### PROBLEM
Please repeat the stretch of the Mac processor thread from "Most of the" through "GHz PowerMac G5.", swapping "Titanium PowerBooks" for "Aluminum PowerBooks".

### PASSAGE
BEGIN
I really would like to add this information to my listings with accurate benchmarks supporting this data. There are many people who have not used Mac previously that see 500Mhz PowerPC G3 and think of how slow their Celeron 500Mhz desktop is; so this information could be very useful. Are there any resources that the MacRumor's community can direct me to? :apple:
 
Thank you very much. I tried to google it, but couldn't find anything relevant.

Most of the Macs I sell are G3 iBooks or Titanium PowerBooks. Please let me know if you know where I can find these.

Thanks again,
 
wait, am i to understand that only quad-core 2.8GHz xeon is equivalent to quad core 2.5 G5? aka all the mac pro CPU now are slower than the quad core G5?
 
wait, am i to understand that only quad-core 2.8GHz xeon is equivalent to quad core 2.5 G5? aka all the mac pro CPU now are slower than the quad core G5?
EDIT: Ignore me, I'm wrong, there is no such thing as a Quad-Core P4-based Xeon :p

What I would like to point out is that Apple does offer a Quad 3.0 GHz (2 dual-core CPUs = 4 cores total) Xeon that IS faster than the Quad Core 2.5 GHz PowerMac G5.
 
this is gonna sound ignorant... is G5 quad 2.5 two die of 2 cores, or one die of 4 cores?

and i thought that site is compare mere CPU dies, not combination of CPUs?
 
this is gonna sound ignorant... is G5 quad 2.5 two die of 2 cores, or one die of 4 cores?

and i thought that site is compare mere CPU dies, not combination of CPUs?
Since nobody's made a 1-die 4-core chip yet (both Intel and AMD's quad-core solutions are basically 2 dual-core chips fused together), it's definitely not 1 die 4 cores. Heck, it isn't really 2 dies of 2 cores either, since the dies in question sit in separate sockets on the motherboard. The Mac Pro, incidentally, shares this design trait with the PowerMac G5 (though you wouldn't know it because of the cooling unit).
END
### STORED DATA
BEGIN
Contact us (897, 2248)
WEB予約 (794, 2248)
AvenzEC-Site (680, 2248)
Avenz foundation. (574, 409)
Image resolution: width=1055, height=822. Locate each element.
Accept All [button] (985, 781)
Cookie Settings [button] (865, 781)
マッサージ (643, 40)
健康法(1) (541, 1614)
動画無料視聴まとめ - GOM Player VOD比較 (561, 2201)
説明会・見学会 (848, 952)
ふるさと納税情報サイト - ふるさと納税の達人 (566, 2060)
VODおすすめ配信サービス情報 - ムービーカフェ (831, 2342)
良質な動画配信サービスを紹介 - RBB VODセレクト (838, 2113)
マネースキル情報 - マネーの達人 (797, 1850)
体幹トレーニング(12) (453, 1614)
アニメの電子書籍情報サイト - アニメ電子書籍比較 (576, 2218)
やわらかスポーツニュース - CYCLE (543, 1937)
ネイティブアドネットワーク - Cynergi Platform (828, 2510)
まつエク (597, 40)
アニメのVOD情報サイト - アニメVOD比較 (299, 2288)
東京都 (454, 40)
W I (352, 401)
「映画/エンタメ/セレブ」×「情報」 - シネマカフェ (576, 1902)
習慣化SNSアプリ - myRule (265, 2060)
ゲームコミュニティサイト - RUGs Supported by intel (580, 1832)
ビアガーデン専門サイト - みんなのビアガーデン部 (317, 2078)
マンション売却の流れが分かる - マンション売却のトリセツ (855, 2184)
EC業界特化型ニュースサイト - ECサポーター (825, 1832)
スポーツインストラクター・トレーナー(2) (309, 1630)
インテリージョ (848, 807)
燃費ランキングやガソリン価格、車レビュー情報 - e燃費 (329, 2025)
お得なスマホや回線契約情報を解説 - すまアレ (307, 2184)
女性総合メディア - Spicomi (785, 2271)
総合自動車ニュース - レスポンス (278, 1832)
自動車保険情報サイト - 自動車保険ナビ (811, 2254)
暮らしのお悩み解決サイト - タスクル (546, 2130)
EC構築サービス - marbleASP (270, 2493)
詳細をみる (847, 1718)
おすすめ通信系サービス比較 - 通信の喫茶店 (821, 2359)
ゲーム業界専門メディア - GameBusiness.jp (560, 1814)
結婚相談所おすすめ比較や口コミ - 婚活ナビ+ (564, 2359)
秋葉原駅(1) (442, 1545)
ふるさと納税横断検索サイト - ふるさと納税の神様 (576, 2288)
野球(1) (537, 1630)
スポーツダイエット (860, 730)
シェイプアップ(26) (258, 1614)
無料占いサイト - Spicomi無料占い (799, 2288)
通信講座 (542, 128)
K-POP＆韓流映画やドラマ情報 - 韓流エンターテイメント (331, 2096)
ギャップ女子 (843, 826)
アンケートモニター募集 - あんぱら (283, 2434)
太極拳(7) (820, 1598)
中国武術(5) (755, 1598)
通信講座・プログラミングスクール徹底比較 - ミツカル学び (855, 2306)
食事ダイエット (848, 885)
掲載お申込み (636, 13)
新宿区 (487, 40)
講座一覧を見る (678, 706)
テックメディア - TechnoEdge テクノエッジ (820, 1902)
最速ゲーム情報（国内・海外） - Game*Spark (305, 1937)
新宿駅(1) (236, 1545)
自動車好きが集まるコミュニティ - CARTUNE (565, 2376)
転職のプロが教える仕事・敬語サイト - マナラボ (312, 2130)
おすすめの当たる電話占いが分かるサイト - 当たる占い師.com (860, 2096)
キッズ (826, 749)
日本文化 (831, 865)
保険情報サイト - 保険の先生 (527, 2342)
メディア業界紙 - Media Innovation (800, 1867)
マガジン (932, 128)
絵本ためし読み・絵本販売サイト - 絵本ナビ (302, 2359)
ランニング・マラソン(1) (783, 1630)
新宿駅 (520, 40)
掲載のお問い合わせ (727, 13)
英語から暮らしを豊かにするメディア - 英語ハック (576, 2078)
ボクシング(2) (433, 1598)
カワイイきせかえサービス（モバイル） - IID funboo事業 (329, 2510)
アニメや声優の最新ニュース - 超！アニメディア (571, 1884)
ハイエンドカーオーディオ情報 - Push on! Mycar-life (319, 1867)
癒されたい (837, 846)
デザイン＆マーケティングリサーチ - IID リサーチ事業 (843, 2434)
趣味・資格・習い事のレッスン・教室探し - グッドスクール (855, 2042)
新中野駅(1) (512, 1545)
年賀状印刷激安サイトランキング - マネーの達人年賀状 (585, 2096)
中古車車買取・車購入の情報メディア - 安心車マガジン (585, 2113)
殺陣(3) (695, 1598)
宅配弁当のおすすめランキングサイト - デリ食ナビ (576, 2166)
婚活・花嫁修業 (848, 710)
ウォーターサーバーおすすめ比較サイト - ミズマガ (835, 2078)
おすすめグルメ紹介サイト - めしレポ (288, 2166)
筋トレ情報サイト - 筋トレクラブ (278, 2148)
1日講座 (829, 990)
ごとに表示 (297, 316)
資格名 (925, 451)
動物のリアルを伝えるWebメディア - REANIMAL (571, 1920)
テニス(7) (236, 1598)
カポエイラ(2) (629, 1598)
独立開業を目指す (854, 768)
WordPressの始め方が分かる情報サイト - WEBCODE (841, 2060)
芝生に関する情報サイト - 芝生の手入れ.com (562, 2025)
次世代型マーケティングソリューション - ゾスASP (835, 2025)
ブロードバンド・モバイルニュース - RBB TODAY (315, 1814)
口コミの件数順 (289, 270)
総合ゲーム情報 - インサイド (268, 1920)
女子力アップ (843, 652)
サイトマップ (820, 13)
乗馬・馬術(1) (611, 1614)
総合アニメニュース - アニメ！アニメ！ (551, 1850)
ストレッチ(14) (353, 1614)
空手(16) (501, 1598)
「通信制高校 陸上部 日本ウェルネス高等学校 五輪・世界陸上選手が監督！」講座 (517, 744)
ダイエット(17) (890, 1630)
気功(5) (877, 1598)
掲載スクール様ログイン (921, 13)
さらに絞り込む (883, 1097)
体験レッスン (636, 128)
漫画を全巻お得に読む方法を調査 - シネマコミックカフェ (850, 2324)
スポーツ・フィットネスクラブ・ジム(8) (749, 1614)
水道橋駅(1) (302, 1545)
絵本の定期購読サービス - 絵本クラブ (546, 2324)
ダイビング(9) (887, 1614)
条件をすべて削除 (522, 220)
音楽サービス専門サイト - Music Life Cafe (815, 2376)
END
### TASK RESPONSE
Most of the Macs I sell are G3 iBooks or Aluminum PowerBooks. Please let me know if you know where I can find these.

Thanks again,
 
wait, am i to understand that only quad-core 2.8GHz xeon is equivalent to quad core 2.5 G5? aka all the mac pro CPU now are slower than the quad core G5?
 
wait, am i to understand that only quad-core 2.8GHz xeon is equivalent to quad core 2.5 G5? aka all the mac pro CPU now are slower than the quad core G5?
EDIT: Ignore me, I'm wrong, there is no such thing as a Quad-Core P4-based Xeon :p

What I would like to point out is that Apple does offer a Quad 3.0 GHz (2 dual-core CPUs = 4 cores total) Xeon that IS faster than the Quad Core 2.5 GHz PowerMac G5.